Ian and I have been interested in offshore corporations for just over a year now. Before that time, our discussions on business structure revolved around LLC vs C-corp and California vs. Delaware. We heard about offshore corporations, but we thought they were the domain of the rich and powerful– the jetset and ballin’.

That’s changing. The barrier to entry is lower than ever. The information is out there. It’s feasible for most internet business owners to get set up in Hong Kong, Singapore, the British Virgin Islands, or elsewhere. If you run your business from your laptop, you can enjoy the same benefits that the rich, powerful, and jetset have for decades.

I’m learning about all this as I go. That’s why I’m writing about it. Please don’t take my word for it. In fact, I’m hoping for your feedback. There are many people in our forum who know way more than myself. Those are the folks who schooled me.

I owe a huge thanks to DCers Mike and Chris for flying from China to the first Tropical MBA summit in Puerto Galera. They were able to spend hours with me walking me through the details. That helped me to turn complicated information into action. I owe those guys more than a beer. They saved me 1000’s of dollars and made the whole summit worth it for me financially. Even if they hadn’t shared their business experience, those guys are tons of fun so it still would have been worth it :D (Also HT required for many DCers, but most importantly to Chris for writing up his experiences, and to Matt for being an insanely generous super-guru).

I suspect that for many internet business owners, the prospect of having a Hong Kong corporation seems distant, irrelevant, and maybe just off the radar.

Here are the 5 benefits I didn’t know about Hong Kong corporations before last year.

------------------------------

=== Work to be completed ===
Swap "summit" for "retreat" and restate the offshore corporations post between "I owe a huge" and "off the radar.", inclusive.

=== Data segment ===

------------------------------

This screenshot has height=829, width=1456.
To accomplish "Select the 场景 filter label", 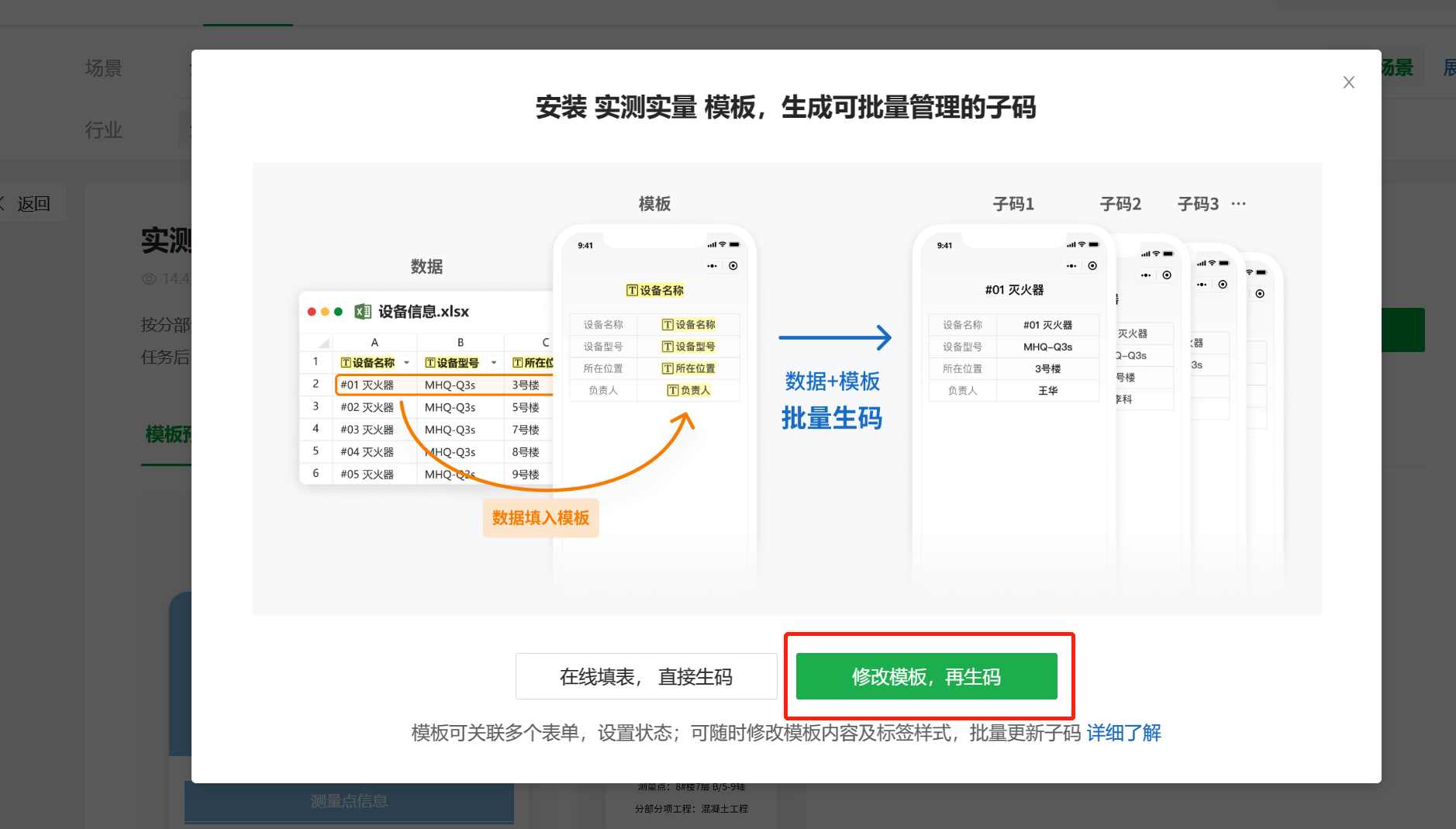I will coord(103,68).
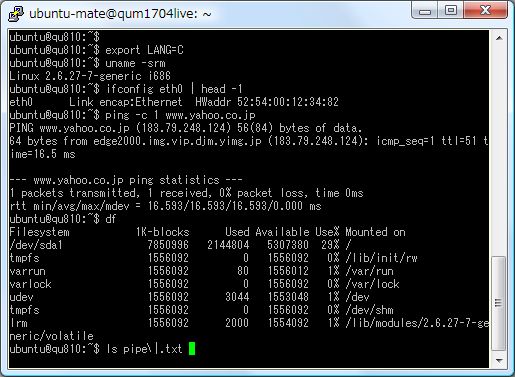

------------------------------

=== Correct response ===
I owe a huge thanks to DCers Mike and Chris for flying from China to the first Tropical MBA retreat in Puerto Galera. They were able to spend hours with me walking me through the details. That helped me to turn complicated information into action. I owe those guys more than a beer. They saved me 1000’s of dollars and made the whole retreat worth it for me financially. Even if they hadn’t shared their business experience, those guys are tons of fun so it still would have been worth it :D (Also HT required for many DCers, but most importantly to Chris for writing up his experiences, and to Matt for being an insanely generous super-guru).

I suspect that for many internet business owners, the prospect of having a Hong Kong corporation seems distant, irrelevant, and maybe just off the radar.